(Beginning of STUDY MATERIAL)

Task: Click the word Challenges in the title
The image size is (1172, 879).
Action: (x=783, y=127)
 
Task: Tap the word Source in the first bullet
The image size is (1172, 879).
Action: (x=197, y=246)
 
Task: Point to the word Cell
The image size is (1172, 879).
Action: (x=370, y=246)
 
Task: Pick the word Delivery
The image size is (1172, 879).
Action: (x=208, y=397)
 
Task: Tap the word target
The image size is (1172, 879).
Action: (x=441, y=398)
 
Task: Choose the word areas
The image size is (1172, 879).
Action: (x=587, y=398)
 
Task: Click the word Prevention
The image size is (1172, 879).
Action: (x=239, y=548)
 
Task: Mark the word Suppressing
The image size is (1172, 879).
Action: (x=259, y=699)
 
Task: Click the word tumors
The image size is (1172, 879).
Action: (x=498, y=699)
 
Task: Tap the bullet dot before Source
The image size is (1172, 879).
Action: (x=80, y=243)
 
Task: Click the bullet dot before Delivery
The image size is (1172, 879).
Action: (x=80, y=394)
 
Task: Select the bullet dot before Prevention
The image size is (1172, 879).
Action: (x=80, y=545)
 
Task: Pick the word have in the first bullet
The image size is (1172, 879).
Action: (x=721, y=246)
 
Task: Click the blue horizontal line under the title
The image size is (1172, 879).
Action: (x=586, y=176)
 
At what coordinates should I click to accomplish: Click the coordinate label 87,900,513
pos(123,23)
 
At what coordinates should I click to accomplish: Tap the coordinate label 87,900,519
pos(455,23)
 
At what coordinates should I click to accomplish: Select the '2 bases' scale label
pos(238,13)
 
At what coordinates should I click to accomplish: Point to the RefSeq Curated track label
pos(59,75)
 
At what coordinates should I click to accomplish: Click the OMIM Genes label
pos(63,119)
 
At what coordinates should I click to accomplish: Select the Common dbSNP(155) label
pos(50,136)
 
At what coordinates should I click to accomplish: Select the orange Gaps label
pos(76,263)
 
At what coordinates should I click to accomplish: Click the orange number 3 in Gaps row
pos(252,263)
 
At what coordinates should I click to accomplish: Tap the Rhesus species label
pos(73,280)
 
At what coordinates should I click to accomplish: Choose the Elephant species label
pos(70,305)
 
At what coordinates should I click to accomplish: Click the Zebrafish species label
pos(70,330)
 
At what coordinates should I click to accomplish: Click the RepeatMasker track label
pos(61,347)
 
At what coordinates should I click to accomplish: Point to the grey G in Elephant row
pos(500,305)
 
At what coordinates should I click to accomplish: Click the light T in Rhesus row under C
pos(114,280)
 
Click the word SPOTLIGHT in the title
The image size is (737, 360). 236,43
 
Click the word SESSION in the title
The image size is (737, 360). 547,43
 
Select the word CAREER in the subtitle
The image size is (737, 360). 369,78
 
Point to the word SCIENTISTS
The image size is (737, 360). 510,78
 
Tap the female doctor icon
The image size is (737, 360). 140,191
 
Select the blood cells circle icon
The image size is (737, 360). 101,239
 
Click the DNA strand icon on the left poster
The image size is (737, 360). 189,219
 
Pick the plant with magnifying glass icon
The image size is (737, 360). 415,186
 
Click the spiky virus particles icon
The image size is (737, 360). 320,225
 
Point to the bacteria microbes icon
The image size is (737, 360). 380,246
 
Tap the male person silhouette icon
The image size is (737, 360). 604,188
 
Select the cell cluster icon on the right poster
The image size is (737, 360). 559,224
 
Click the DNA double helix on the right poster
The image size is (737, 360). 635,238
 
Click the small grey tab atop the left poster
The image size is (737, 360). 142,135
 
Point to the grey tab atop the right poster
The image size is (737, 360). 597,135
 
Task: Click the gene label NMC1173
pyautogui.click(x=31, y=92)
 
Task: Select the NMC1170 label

(End of STUDY MATERIAL)

TASK OBJECTIVE: Find each line holding the string "bullet" in the listing above, then copy it.

RESULT OF THE EXERCISE:
Task: Tap the word Source in the first bullet
Task: Tap the bullet dot before Source
Task: Click the bullet dot before Delivery
Task: Select the bullet dot before Prevention
Task: Pick the word have in the first bullet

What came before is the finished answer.